A little over a year ago, a writer named Laura Stanfill interviewed me for her "Seven Questions Series" on her blog "Laura Stanfill. Writing. Reading. Community". It was a fun interview, and I enjoyed answering her questions on blogging and the difference between middle grade and YA fiction.
Fast forward 12 months. Laura is a visionary and had the idea to collect all her interviews, as well as invite other writers to pen what she calls "flash essays," and gather them together in book form. She decided that the focus would be on Oregon writers--of which there are many: this state is fertile ground for scribes. She also decided to set up her own publishing company, Forest Avenue Press, and print her books using some spiffy new technology, the Espresso Book Machine, located in the Purple Room at Powell's Books.

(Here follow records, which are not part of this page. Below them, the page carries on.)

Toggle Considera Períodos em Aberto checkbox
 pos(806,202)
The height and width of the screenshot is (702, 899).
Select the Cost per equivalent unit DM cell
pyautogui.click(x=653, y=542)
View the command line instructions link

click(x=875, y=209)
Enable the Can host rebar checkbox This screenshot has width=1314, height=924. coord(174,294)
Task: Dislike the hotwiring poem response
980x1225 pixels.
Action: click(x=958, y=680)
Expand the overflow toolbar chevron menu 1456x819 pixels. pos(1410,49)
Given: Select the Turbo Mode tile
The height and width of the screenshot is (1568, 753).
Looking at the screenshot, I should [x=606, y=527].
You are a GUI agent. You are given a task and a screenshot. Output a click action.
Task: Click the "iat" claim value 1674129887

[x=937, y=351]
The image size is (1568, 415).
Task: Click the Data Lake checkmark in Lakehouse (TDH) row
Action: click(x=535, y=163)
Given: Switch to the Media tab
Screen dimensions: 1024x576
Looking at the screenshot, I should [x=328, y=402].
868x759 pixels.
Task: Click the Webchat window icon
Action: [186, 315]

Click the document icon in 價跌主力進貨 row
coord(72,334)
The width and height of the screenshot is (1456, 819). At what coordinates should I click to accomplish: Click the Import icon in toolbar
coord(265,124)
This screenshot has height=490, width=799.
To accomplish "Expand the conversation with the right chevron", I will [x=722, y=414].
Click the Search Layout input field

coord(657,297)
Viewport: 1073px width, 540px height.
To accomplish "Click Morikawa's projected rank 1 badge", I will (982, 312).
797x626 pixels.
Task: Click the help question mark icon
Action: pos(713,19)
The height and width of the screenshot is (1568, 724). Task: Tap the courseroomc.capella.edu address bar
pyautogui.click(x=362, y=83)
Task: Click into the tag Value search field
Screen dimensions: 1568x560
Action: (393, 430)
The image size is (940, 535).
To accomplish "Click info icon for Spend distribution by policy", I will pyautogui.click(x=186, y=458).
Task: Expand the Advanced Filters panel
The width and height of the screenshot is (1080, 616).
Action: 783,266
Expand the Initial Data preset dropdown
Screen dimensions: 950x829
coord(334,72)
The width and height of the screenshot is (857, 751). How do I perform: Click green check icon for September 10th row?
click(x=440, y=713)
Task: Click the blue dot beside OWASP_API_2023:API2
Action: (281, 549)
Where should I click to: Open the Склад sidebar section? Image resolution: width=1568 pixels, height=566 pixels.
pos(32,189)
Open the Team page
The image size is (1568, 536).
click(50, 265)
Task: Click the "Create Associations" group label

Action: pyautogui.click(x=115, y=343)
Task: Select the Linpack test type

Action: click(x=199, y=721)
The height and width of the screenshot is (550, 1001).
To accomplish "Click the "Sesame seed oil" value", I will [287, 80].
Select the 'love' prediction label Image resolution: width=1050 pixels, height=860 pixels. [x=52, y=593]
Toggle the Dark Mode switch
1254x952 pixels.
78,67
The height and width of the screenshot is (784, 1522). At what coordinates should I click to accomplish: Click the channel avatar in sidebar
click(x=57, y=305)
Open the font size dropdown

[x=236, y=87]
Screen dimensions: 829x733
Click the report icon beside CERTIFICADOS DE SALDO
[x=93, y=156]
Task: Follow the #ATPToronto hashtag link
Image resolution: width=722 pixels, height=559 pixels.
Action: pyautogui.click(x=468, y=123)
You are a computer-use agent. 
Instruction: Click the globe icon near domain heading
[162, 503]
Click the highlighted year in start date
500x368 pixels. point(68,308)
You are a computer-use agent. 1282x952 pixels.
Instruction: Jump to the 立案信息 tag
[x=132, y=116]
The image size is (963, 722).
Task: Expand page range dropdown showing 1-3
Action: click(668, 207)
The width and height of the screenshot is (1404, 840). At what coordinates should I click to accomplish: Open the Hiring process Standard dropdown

So it was that on Tuesday a whole bunch of us gathered giddily at Powell's to watch "our" book appear, literally hot off the presses. The cover, designed by Gigi Little, is beautiful--and there's some crazy good flash essaying going on between the covers. Laura has plans for readings and other promotions. A journalist in a former life, she is just amazing with her press releases, and has been a tremendous editor as well as an advocate for her writing "tribe." As she says in her Foreword:
"Oregon is full of writers who support one another. The forty two authors in this collection all live in the state or have roots here. They are novelists and journalists. They are essayists and travel writers and poets. They are funny, smart, sad, and wise. Some have been traditionally published. Some have been published by small presses or literary journals. Others are unpublished. And yet we all commit the same brave act--confronting the blank page every day. No matter what the cost, no matter what the outcome, we set our other obligations aside to write. And that's something to celebrate."
Thank you, Laura, for welcoming me into your "tribe." I got a great thrill seeing my name "on the page."